Exercise aim: Revise everything from the line containing "Click 詳細はこちら under 東大マルシェ2014" down to the last of the entries, putting "location pin" in place of "marker pin" and keeping all else as it stands. Leave the pictures out of the rewritten lines.

[START OF Record excerpts]

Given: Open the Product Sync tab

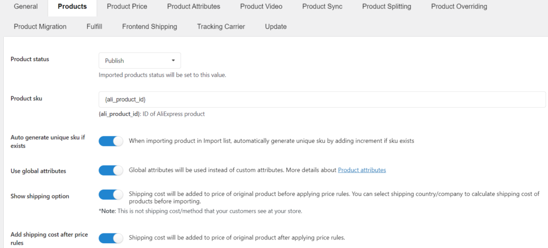Looking at the screenshot, I should coord(322,6).
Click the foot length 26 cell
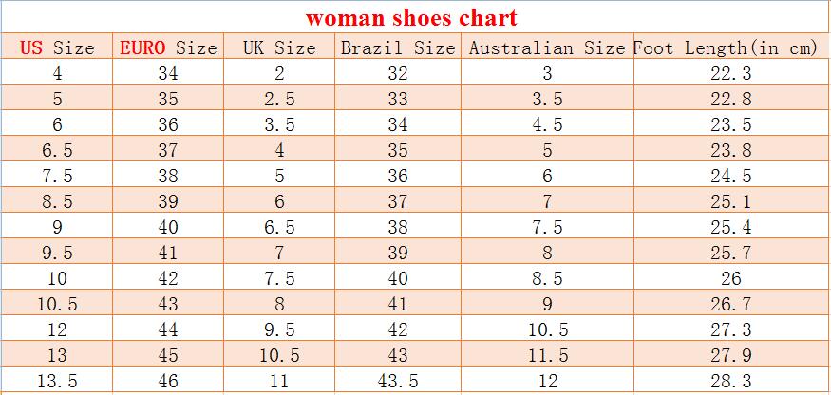This screenshot has width=831, height=395. pyautogui.click(x=730, y=279)
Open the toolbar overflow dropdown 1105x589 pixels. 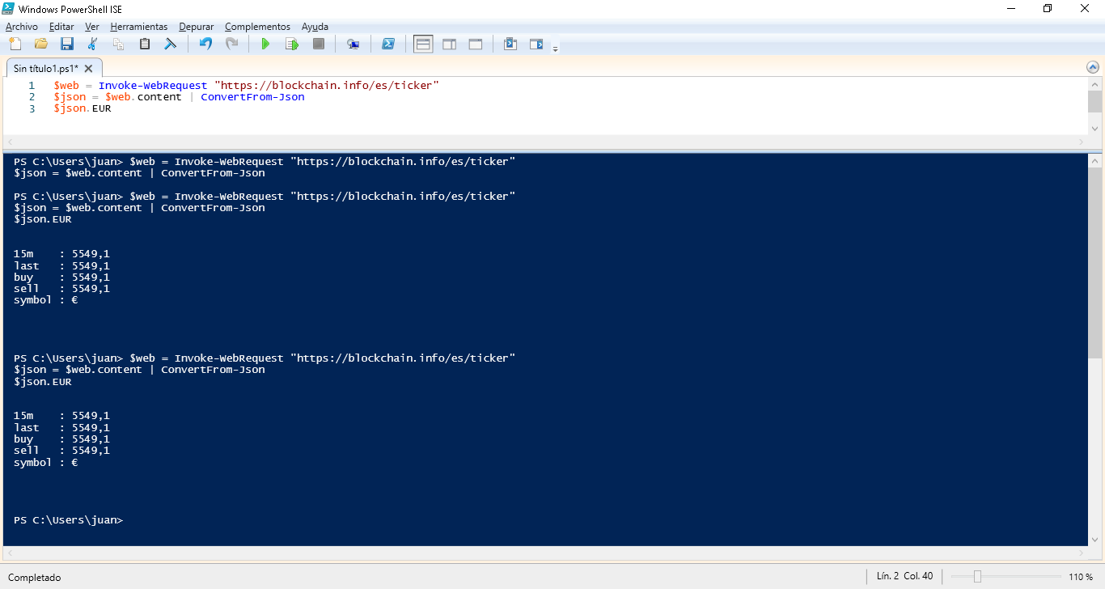click(x=556, y=47)
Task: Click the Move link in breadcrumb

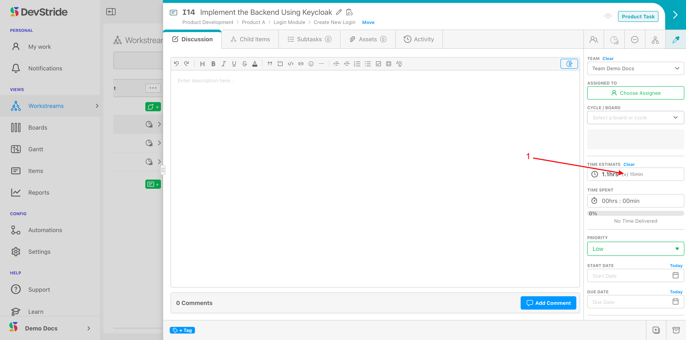Action: 368,22
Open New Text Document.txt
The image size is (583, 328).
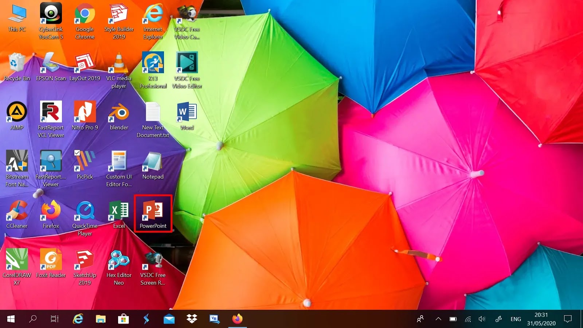pos(152,115)
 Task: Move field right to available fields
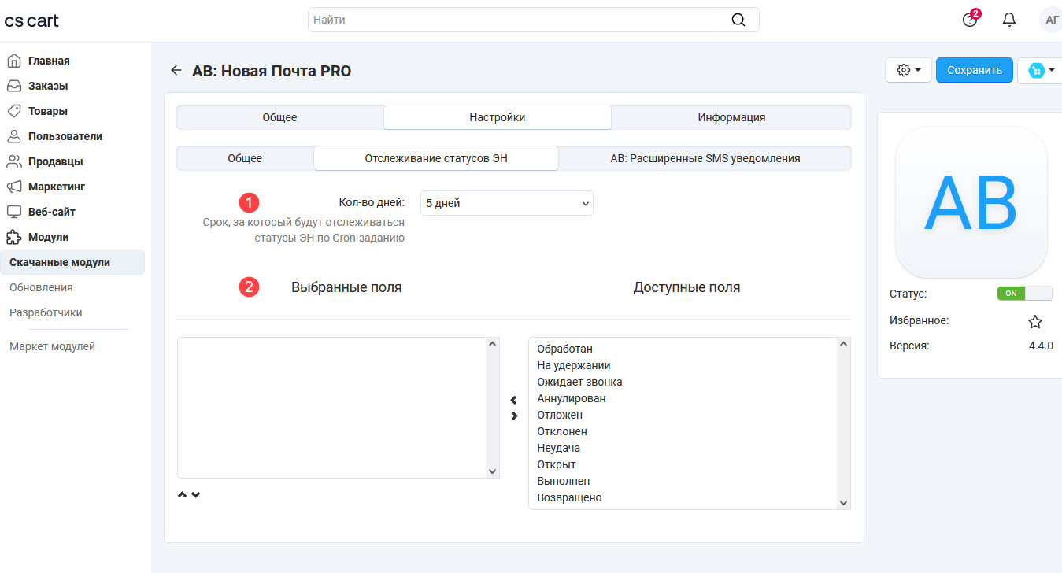pyautogui.click(x=514, y=416)
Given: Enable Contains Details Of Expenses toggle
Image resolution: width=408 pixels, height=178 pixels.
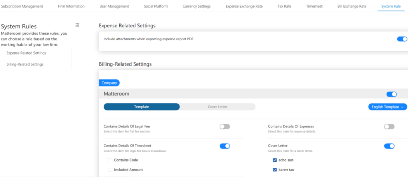Looking at the screenshot, I should coord(389,127).
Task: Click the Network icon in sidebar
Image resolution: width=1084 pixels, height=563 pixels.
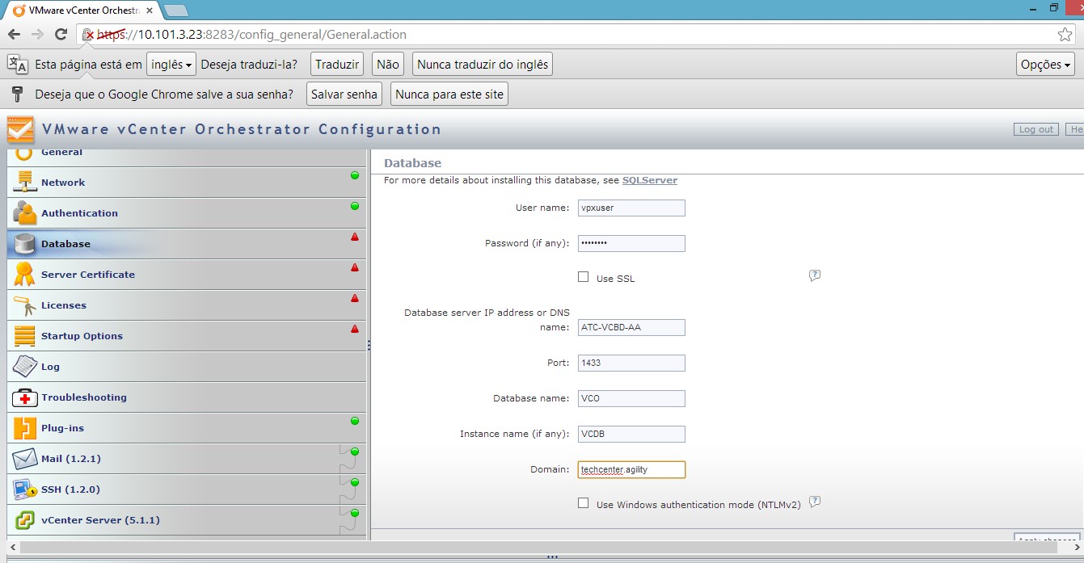Action: (x=25, y=183)
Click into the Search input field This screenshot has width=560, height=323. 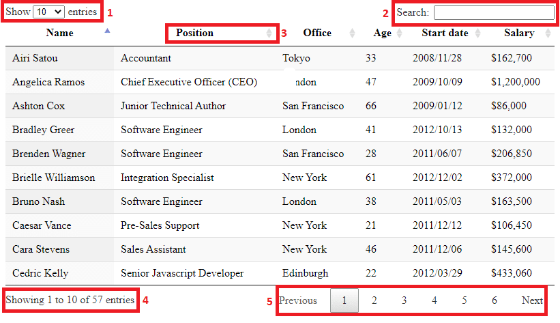coord(494,12)
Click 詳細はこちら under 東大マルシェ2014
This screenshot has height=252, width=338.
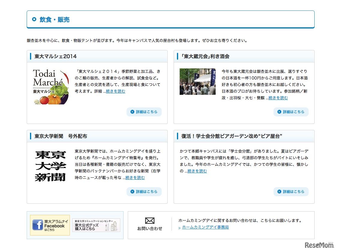144,112
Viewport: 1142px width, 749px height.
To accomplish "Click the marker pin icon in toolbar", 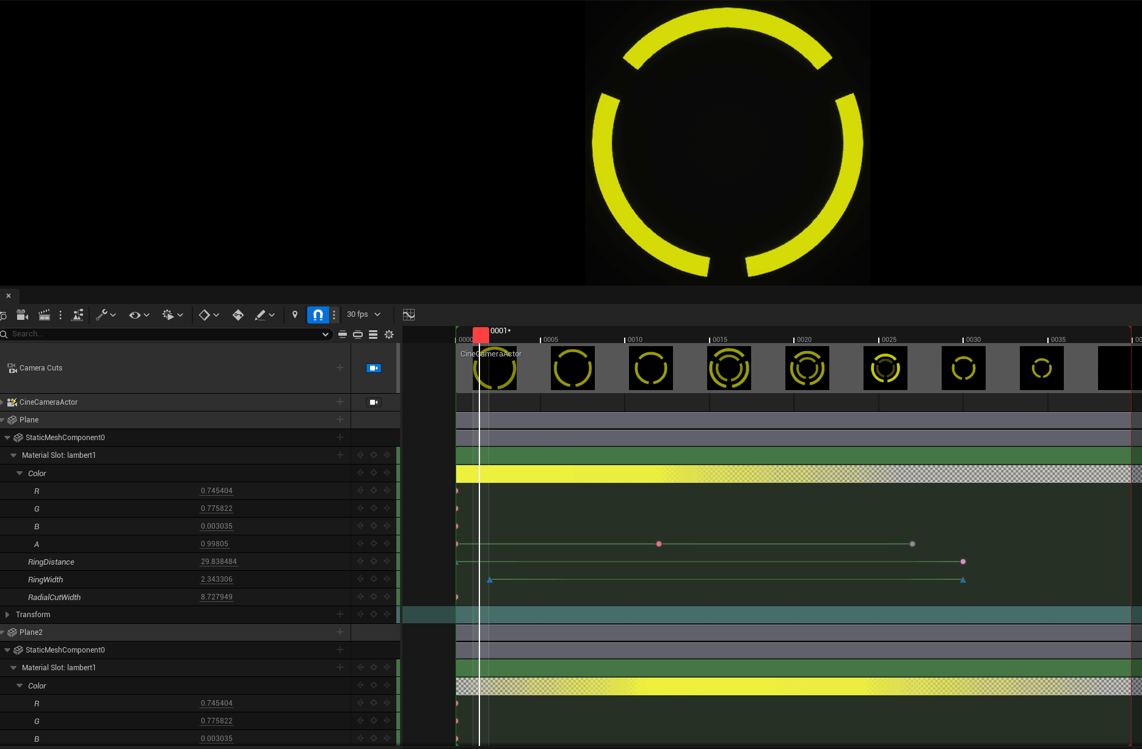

[END OF Record excerpts]

Correct response:
Click 詳細はこちら under 東大マルシェ2014
This screenshot has height=252, width=338.
144,112
Viewport: 1142px width, 749px height.
To accomplish "Click the location pin icon in toolbar", 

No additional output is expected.